Because a direct vibration measurement of the rotor would have required making additional holes for sensors in the casing, which could have caused unwanted leakage of the low-boiling medium, the vibration was measured on the microturbine casing. A vibration sensor was fixed to the upper part of the casing using a magnetic pad, in the vicinity of the bearing situated between the rotor disc and the generator (Fig. 8(b)). As the microturbine casing was made of stainless steel, in order to mount the sensor it was necessary to use a ferromagnetic mounting pad screwed in the casing. The vibrations were measured using a uniaxial accelerometer (PCB HT628F01), tailored to work at an elevated temperature. A portable machine health analyser MBJ Diamond 401A (in its most extended version denoted by XT) was used to record the results. Besides the vibration measurement during operation of the microturbine, the following parameters were also measured: rotational speed of the rotor, electric power of the generator and thermodynamic parameters of the working medium. These additional measurements were carried out using a separate measurement system.

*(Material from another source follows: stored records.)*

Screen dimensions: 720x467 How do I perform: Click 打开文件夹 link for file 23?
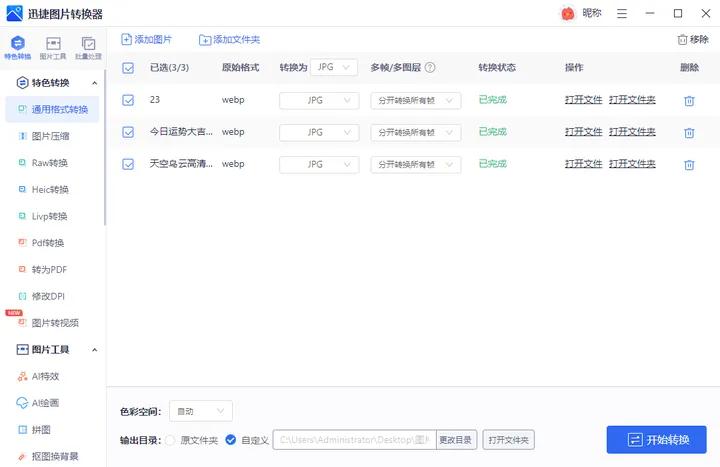pyautogui.click(x=632, y=101)
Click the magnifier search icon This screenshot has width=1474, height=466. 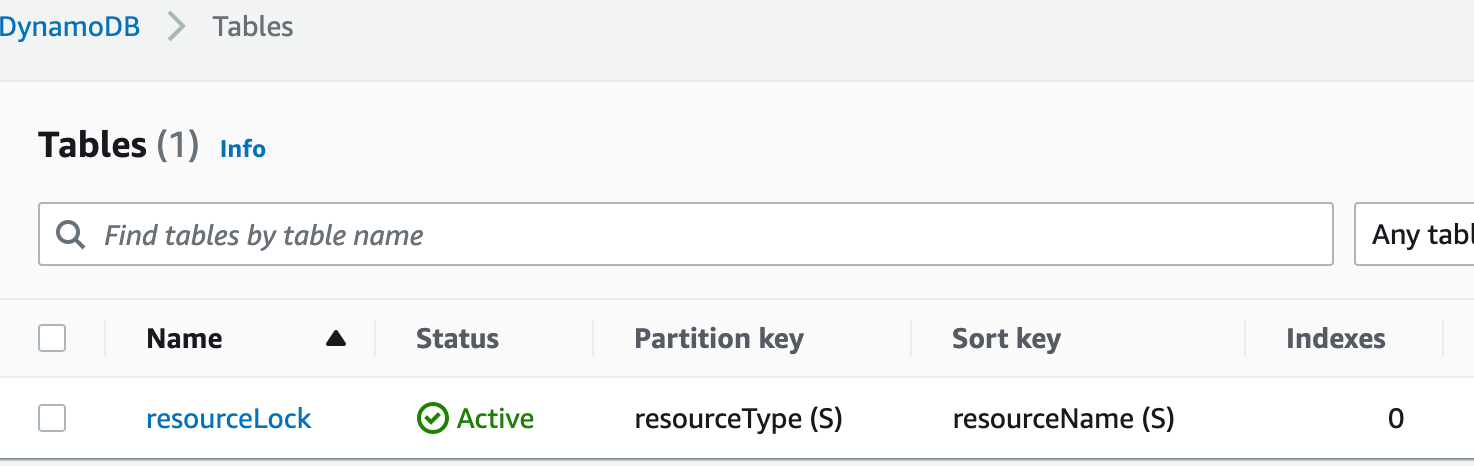70,235
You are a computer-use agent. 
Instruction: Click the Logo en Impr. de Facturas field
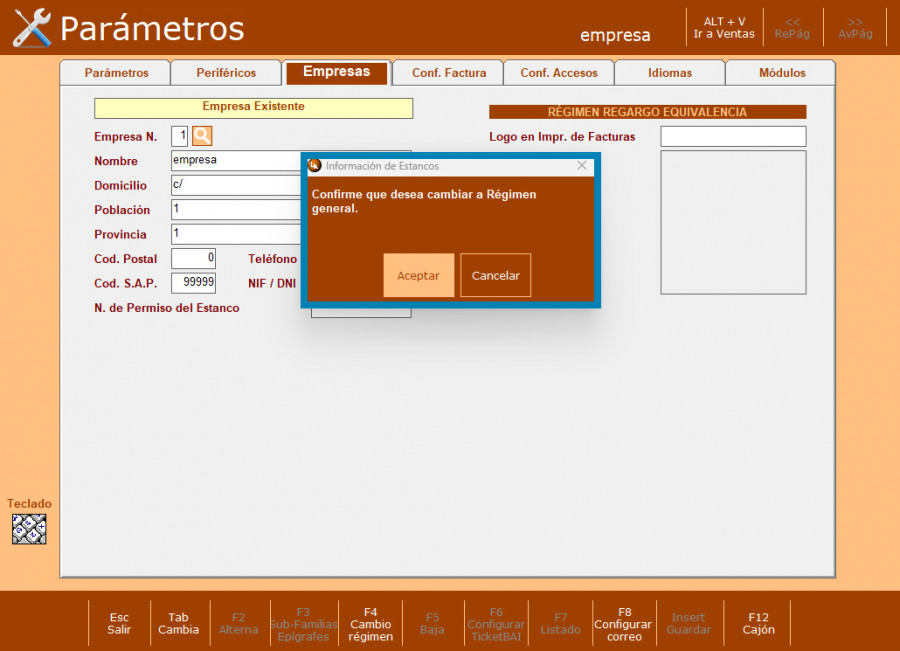(x=732, y=137)
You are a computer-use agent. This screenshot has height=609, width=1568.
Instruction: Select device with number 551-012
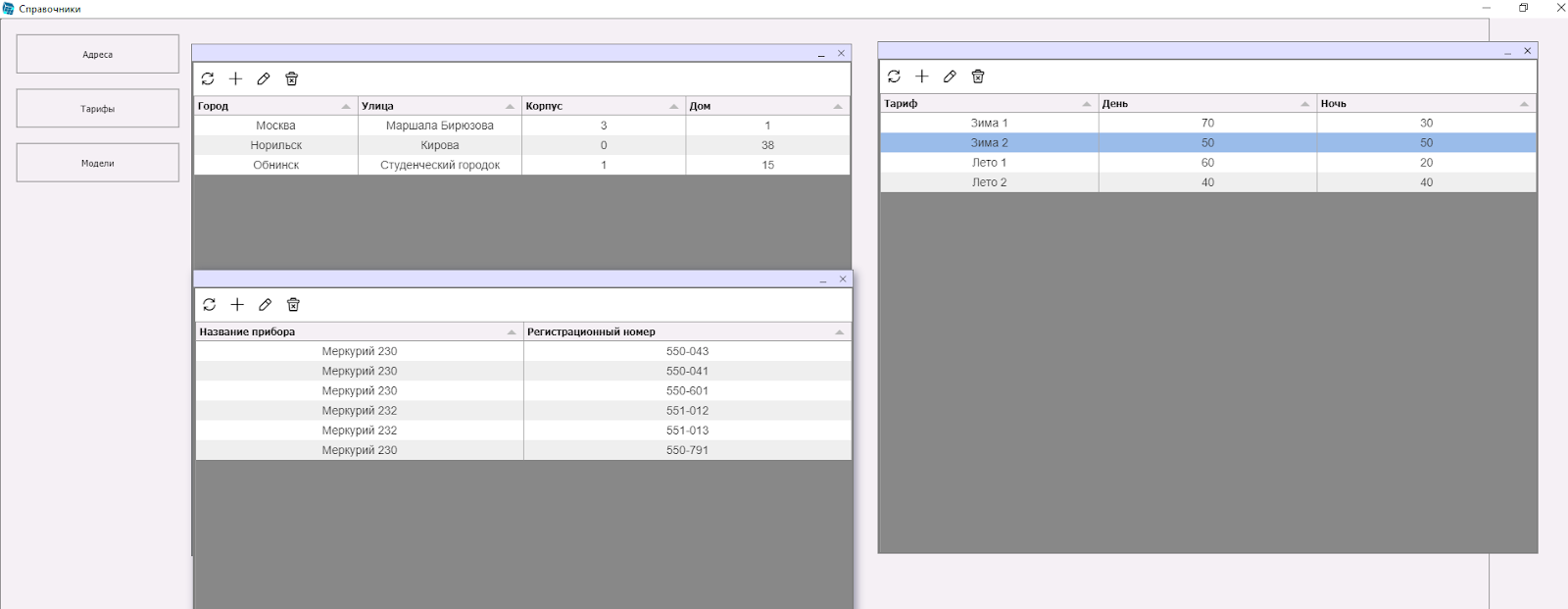click(x=687, y=411)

Fig. 8. a) The prototypical microturbine installed on the test rig and b) its model showing where an accelerometer was mounted (1 – microturbine, 2 – turbine inlet, 3 – turbine outlet, 4 – bearing 1 inlet, 5 – bearing 2 inlet, 6 – horizontal accelerometer, 7 – vertical accelerometer, 8 – pressure sensor)

 a) The prototypical microturbine installed on the test rig and b) its model showing where an accelerometer was mounted (1 – microturbine, 2 – turbine inlet, 3 – turbine outlet, 4 – bearing 1 inlet,  5 – bearing 2 inlet, 6 – horizontal accelerometer, 7 – vertical accelerometer, 8 – pressure sensor)  a) The prototypical microturbine installed on the test rig and b) its model showing where an accelerometer was mounted (1 – microturbine, 2 – turbine inlet, 3 – turbine outlet, 4 – bearing 1 inlet,  5 – bearing 2 inlet, 6 – horizontal accelerometer, 7 – vertical accelerometer, 8 – pressure sensor)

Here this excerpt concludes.